THE EVEN WIND
have you paid any heed lately to the wind blowing forever
the inherited one the lifelong gale we carry about ourselves
inscrutable like gravity so deceptively smooth ever so even
the only way to discern it is to observe how gently inclined
is our walking posture against the trees and the rain
or if you would bother to carry around a plumb line in your
teeth
it always turns contrary whichever direction you pick
and lately it has been getting much stronger much stronger
now it is tearing apart the traveler’s sturdiest cloak
and the eyeballs are getting hammered deep into the scull
so we kiss our dear departed good-bye with a lipless abrasion
what with the last flesh already blown away off the bone
замечал ты в последнее время этот ветер веющий вечно
наше наследство пожизненный бриз который носим
с собой
непроглядный как тяжесть обманчиво мягкий весь
ровный
различимый лишь если заметить как слегка наклонна
наша походка по отношению к деревьям или дождю
или если примешься носить в зубах свинцовый отвес
он всегда остается встречным куда ни повернись
а последнее время он все сильнее все сильнее
он нынче рвет в клочья прочный плащ странника
и словно молотком заколачивает глаза в череп
прощаясь мы целуем наших ушедших с безгубым лязгом
потому что с кости уже снесло последнюю плоть
«если прямо спросить у зеркала что мы имели…»

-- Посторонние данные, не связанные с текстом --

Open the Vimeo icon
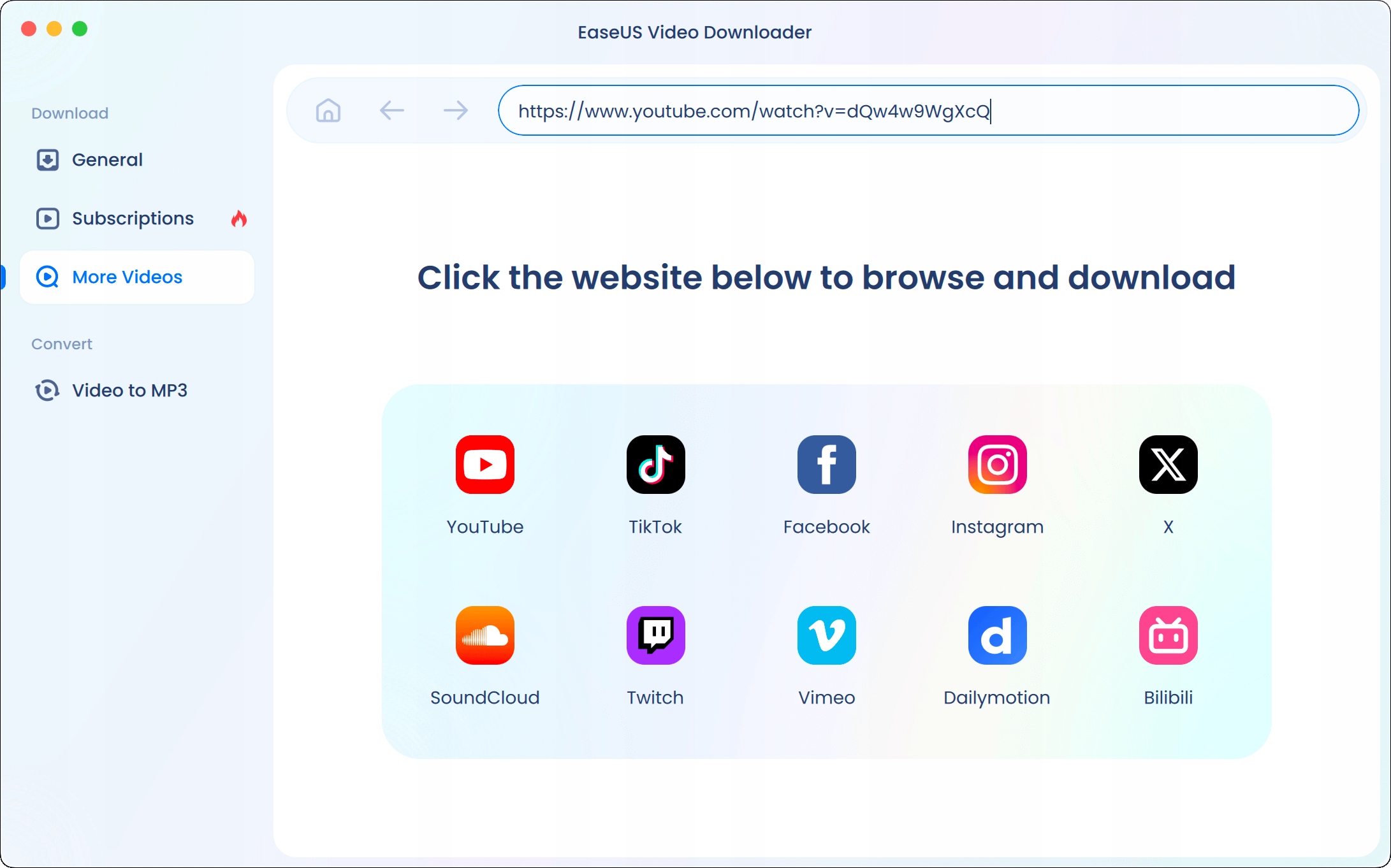Viewport: 1391px width, 868px height. (826, 635)
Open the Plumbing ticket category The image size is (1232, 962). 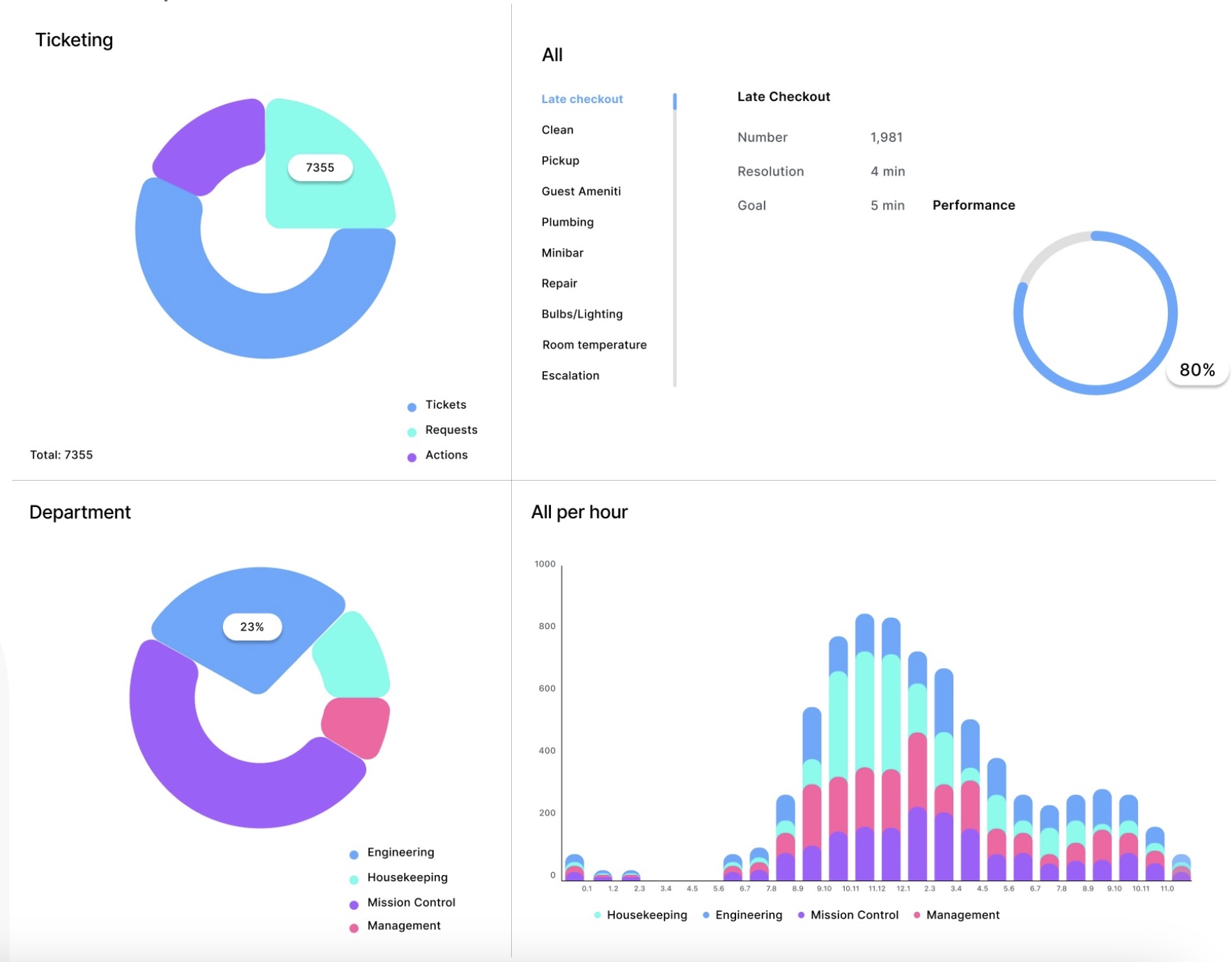568,222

если прямо спросить у зеркала что мы имели
в этом ебаном детстве от силы припомнится лишь
весь картофель в костре да кино про подвиг емели
на второй мировой как велела гефильте фиш
а когда умирал навзрыд в своем мавзолее
ким ир сен или кто там у них умирал тогда
на заре загорались у взрослых глаза розовее
и друг друга от скорби рвала на куски толпа
чтобы чаще от страсти трясло трепеща прыщами
будоражила нервы шульженко но громче всего
из котлетного чада радиоточки трещали
про даяна моше и карибский мол кризис его
вспоминал о нездешнем один робертино лорети
все чего возлежа возжелали на пляже тела
вот такое нам родина детство спроворила дети
вот волшебница участь куда ты нас всех родила
возвращусь я на родину выйду на быструю речку
где сплавлял пастернак знаменито на баржах плоты
пусть как в детстве опять робертино споет про утечку
наших пляжных мозгов про усушку всеобщей плотвы
озирать эти нети убогие эти овины
что за притча овин пусть губами коснется виска
вся красавица жизнь но без тухлой своей половины
где поет робертино и харкает жиром треска
ей теперь прощено и ни слова упрека при этом
потому что последние врозь на причале стоим
ненаглядные все кто с авоськами кто с диабетом
и даян на баяне с прощаньем славянки своим
в видоискатель быстро посмотри
дрожит пейзаж меж волосков прибора
там в приступе последней красоты
нам предстоит сентябрьская природа
прощай листвы прельстительная ложь
шум прошлого прошаркавшего мимо
здесь обещанья праздные даешь
печально помня все невыполнимо
жизнь исчезает за пределы глаз
а с ней и некоторые из нас
владыка дней всей милости милорд
твой жмых пожух в точиле под ногами
твой календарь как именинный торт
уже почти прикончен едоками
природа горше к осени на вкус
еще любви щербатый серп в зените
но у любви на каждый божий плюс
два минуса в запасе извините
коль волосы и стебли серебря
летит смертельный ангел сентября
котенком перепрятанная нить
в саду где поздно пеночка свистела
здесь быть собой или никем не быть
из дании двоичная система
быть наугад до грустных снегирей
без паузы для очной ставки с небом
сегодня будем счастливы скорей
пока нас медленно заносит снегом
и станет мир хрустальной шкурой тверд
где всех судить горазд полумилорд
как славно жить когда уже возник
в сентябрьском сне среди друзей и водки
тому в саду кто все равно тростник
как все другие в мире одногодки
ушедшие без милости верны
где в бельмах льда живому нет прощенья
медведи расстаются до весны
пора прощаться до невозвращенья
бежит оранжевый огонь в реке
и светлый серп у ангела в руке
«вышел и вмиг забываешь где это было…»
вышел и вмиг забываешь где это было
прости работа пенсия жена посуда
до горизонта волнами рожь река мимо
ни очага ни отчизны но ты отсюда
солнце как прибито к синему циферблату
над шелковой рожью медленно меркнет память
день без дна словно велено прекратить трату
времени но пространство временно оставить
как бы от любви неутолимое лето
но пешеход с повернутым наружу взором
уже не совсем тот который помнит это
и уже совершенно не тот о котором
третий на смену прежним чья конечная явка
поперек ржи за речкой где проступит роща
глянешь и нет вопроса почему так ярко
только не понимаешь почему так молча
потому что здесь перестала шуршать прялка
оступился звук никак не наступит снова
говорили вечность ты смеялся и правда
вечности нет это просто пустое слово
«все же должна быть живая кому по силам…»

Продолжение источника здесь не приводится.